A ceux qui m'envoient des mails anonymes....je suis flattée car vous faites même l'effort de créer une boite email rien que pour moi même si elle s'autodétruit beaucoup plus vite que l'indifférence que j'ai à votre égard...
Je vais encore recopier un de mes vieux billets pour un anomyme de la dernière heure qui se reconnaitra sûrement dans sa bétise !
Quand j'emmène mon fils à l'école on traverse la campagne sur une route improbable empruntée par lièvres, chevreuils, faisans, sangliers et autres gibiers désireux de se cacher des C15 et autres express des chasseurs du dimanche un samedi. Toujours à l'horizon ces montagnes qui suscitent l'évasion.
Tous les matins, Henri aussi va à l'école. Tous les matins accroché à la main de sa mère pour descendre ces 7 étages quand une marche lui arrive aux genous. Quand l'ascenseur est tombé en panne, il n'était pas né. Il traverse une place démolie sous le désespoir, une place que Pernault ne citera pas dans son JT de 13h et que le soir PPDA habillera de caricatures aussi grotesques que ses "t'es laid" spectateur. Les blocs...son horizon...comment faire pour l'évasion ?
L'école de mon fils se trouve dans un village haut perché histoire de jouer aux maitres du monde sur le banc de l'école. 89 élèves de la maternelle au CM2. Dans sa classe ils sont 8 à tuer le temps de 2 instits bercées d'une réalité sociale irréaliste où les parents donnent même au téléthon. La cour sans grillage donne encore et tjs sur ces sommets. Il va explorer les fourmis, fait du vélo l'après-midi, des siestes corse, des goûters indiens.

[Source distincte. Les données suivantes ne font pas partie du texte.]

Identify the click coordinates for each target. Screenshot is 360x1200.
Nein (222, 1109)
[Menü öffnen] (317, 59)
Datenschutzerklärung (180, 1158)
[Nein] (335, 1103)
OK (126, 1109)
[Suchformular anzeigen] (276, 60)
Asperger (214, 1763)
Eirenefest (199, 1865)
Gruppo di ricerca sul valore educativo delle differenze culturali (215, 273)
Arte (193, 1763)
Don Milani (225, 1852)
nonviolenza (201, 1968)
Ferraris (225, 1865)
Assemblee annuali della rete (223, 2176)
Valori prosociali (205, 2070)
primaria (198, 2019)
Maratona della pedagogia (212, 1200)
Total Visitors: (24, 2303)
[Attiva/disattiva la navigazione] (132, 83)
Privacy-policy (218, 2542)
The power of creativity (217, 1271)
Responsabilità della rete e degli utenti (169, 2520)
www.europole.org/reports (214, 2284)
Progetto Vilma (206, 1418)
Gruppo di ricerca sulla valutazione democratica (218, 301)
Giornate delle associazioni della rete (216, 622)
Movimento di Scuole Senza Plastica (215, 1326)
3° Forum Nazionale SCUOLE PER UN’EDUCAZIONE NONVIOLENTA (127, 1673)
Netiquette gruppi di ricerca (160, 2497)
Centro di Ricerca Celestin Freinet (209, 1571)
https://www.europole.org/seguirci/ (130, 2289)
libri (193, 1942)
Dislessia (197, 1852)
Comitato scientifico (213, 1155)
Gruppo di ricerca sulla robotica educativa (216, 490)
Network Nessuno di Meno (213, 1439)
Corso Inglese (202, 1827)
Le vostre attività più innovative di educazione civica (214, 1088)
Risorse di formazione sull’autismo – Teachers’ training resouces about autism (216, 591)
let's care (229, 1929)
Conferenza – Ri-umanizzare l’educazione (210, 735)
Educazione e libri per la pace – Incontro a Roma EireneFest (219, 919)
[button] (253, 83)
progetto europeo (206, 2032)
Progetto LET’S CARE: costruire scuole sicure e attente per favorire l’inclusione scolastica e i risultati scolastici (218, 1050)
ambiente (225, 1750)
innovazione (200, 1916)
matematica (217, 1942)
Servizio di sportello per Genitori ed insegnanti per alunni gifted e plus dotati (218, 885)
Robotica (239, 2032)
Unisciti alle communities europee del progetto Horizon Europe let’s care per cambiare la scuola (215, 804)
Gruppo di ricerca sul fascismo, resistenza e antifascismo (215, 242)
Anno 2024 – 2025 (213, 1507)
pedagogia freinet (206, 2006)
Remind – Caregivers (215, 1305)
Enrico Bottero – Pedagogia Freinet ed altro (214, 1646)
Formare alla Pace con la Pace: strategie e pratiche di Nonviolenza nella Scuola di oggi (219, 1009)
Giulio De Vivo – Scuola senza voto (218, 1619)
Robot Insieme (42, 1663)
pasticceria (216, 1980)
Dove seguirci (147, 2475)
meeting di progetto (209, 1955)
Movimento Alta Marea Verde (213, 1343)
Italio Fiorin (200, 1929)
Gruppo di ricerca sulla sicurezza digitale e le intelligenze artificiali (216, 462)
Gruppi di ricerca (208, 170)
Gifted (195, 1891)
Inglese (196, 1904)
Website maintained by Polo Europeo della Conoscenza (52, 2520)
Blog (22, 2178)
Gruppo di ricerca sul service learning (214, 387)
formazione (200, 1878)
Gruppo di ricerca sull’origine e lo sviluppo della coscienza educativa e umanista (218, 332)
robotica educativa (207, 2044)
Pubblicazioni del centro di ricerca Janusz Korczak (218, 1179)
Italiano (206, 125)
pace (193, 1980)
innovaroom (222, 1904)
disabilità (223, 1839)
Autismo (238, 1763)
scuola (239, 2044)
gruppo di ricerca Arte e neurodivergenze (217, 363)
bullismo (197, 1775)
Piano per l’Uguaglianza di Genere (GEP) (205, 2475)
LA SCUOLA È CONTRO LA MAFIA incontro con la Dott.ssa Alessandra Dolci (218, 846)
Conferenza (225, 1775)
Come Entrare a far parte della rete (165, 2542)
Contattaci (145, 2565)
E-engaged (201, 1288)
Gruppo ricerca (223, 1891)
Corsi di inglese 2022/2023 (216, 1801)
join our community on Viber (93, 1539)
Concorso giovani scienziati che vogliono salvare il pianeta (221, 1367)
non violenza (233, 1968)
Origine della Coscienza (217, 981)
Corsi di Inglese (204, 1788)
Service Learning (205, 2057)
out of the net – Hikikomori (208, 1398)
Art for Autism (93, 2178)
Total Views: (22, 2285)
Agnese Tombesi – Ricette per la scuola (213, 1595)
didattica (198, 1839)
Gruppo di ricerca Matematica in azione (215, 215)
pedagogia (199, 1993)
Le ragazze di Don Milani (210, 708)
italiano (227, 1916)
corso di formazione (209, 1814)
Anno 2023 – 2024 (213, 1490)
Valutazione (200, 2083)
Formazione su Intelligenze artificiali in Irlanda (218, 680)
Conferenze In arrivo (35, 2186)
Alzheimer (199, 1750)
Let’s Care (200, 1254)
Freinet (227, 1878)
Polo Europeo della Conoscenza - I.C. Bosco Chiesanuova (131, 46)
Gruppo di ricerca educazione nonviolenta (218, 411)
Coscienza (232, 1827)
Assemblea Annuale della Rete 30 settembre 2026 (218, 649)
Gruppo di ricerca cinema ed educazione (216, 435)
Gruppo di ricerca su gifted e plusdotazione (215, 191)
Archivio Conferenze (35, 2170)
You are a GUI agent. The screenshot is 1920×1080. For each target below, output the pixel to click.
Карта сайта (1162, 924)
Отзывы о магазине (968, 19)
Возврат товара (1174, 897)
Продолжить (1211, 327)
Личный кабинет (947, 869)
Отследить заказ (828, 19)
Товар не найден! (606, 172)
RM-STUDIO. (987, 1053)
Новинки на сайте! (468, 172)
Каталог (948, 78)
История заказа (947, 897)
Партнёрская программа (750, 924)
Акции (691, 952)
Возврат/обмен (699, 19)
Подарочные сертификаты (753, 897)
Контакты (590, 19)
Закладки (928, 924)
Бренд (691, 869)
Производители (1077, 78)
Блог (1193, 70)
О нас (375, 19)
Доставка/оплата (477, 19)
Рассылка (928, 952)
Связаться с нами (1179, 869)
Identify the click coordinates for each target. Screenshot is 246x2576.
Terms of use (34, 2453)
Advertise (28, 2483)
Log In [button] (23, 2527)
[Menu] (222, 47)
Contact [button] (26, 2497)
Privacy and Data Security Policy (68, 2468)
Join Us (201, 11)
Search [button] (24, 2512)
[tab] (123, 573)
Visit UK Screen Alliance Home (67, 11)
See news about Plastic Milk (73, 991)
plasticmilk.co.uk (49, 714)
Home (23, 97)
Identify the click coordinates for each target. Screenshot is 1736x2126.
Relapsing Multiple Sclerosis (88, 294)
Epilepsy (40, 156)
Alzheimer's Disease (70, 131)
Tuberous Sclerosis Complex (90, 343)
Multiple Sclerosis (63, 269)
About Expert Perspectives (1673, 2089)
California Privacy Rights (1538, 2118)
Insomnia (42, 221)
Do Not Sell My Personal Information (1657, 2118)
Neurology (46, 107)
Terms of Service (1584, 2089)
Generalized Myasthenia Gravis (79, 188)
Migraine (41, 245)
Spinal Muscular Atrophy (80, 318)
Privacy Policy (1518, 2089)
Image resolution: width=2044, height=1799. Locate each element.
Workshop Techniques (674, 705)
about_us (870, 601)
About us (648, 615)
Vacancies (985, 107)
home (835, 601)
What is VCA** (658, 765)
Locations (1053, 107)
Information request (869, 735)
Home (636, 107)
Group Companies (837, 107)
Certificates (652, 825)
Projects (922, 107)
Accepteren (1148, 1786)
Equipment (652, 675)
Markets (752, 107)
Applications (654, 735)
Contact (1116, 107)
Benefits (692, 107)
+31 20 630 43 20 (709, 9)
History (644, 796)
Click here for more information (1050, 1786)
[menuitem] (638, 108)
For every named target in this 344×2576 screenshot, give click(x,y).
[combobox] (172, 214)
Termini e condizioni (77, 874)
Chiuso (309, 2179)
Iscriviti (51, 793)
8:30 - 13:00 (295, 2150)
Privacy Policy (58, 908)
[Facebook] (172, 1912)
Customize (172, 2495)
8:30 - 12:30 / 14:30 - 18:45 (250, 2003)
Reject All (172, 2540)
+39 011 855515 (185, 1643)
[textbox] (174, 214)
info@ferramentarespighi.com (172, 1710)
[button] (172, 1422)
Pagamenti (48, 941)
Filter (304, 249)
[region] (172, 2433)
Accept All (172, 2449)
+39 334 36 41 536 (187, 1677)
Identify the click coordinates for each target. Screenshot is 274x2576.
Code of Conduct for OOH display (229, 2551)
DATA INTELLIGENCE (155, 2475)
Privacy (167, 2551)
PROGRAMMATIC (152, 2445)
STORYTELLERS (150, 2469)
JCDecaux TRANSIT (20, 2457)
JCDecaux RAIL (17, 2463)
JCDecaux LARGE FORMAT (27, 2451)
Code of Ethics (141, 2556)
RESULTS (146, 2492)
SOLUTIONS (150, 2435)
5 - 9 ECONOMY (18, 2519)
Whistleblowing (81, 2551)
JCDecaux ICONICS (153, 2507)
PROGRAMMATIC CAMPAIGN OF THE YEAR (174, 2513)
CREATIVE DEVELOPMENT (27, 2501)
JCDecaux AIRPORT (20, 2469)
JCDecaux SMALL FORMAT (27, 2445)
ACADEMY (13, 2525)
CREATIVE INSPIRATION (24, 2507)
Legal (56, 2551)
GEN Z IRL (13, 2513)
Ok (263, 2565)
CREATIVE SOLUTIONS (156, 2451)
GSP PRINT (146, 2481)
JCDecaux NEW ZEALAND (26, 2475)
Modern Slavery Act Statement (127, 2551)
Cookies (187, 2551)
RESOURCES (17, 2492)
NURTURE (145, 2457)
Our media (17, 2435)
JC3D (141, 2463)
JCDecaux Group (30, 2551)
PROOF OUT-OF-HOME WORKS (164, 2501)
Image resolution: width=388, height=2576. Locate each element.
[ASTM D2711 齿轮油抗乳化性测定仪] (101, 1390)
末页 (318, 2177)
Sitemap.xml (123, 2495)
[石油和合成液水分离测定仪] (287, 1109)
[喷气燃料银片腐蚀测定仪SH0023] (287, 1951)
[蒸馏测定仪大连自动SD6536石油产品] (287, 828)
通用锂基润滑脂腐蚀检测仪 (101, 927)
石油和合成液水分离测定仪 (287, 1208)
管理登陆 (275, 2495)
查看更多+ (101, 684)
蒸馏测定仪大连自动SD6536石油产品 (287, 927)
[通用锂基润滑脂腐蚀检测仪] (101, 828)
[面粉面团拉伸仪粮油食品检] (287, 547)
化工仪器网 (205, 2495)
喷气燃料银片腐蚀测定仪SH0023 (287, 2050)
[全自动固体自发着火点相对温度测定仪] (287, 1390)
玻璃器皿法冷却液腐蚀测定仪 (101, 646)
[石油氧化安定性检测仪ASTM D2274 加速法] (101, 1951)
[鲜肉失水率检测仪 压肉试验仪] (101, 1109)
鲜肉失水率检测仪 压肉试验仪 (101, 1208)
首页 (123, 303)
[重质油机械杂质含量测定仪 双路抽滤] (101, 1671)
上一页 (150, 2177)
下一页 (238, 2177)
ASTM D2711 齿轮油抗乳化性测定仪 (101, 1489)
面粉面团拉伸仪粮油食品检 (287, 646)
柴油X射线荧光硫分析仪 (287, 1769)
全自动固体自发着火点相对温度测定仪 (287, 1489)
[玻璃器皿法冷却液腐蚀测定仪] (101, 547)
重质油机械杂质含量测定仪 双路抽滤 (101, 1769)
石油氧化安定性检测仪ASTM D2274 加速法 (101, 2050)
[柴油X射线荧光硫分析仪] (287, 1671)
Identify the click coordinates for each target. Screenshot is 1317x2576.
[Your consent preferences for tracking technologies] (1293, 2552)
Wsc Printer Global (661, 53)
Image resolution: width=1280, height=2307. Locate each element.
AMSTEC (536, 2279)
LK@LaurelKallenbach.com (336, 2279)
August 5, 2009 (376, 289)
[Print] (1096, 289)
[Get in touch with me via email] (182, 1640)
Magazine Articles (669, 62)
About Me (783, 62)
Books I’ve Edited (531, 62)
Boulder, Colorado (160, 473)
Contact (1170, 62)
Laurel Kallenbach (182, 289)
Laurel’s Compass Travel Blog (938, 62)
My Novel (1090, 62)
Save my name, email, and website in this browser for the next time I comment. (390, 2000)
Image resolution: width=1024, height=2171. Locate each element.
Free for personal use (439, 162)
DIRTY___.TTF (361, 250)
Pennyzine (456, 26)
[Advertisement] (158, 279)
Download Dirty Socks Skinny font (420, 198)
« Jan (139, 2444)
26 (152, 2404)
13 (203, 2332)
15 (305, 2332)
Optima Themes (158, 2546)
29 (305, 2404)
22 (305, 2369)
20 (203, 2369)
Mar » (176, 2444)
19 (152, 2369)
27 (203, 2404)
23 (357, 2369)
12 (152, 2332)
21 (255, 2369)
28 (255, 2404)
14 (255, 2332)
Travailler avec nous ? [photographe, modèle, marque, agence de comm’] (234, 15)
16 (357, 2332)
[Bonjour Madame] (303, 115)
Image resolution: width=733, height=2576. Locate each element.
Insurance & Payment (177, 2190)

L'école d'Henri est enterrée au milieu de la cité. Dans sa classe ils sont 34 pour une instit sous prozac surdosé. Le bitume de la récré est le même que celui en bas de l'escalier, pas même une marelle tracée à la craie. Dans son école on ne goûte pas, surtout pas le goût de l'enfance. Y a pas la place pour courrir et les vélos c'est comme l'ascenseur, ils attendent le prochain budget. Pour les fourmis, elles vont diner ailleurs...
Par les fenêtres mon fils apprend à compter sur les sommets enneigés, Henri comptent les volets de sa tour qui sont resté fermés.
L'école de mon fils est une batisse de 1886, celle d'Henri un préfabriqué de 86.
Il parait que les hommes naissent libres et égaux...Bof..., la seule égalité qu'ont ces 2 gamins c'est leur "exception de localisation", des pretextes de mixité culturelle. Mon môme fait tache avec sa gueule d'arabe au milieu des petits blondinets campagnard. La blondeur d'Henri dénote dans sa classe de rebeu et de noir, dans sa ZEP ghetto E.N.
Imaginez si j'avais comparé la chance de mon mouflé à celle d'un gamin de rio shooté à la colle de résine, un enfant-soldat du libéria, un petio déplacé du Darfour. Oui déplacé, pas réfugié, ils sont virés de chez eux mais pas de leur pays...tout est dans la nuance, sinon l'onu interviendrait, elle laisserait pas des millions crever, c'est pas son genre ! Bref, de ttes façons je n'aurai pas pu, avec ces gamins là, y a même pas d'école.
PS : j'ai dit un vieu billet...ce n'est pas toi qui m'a inspiré ça, tu ne m'inspires rien à part peut-être un peu de pitié, le sentiment le plus bas de l'espèce humaine et tu es même encore en-dessous.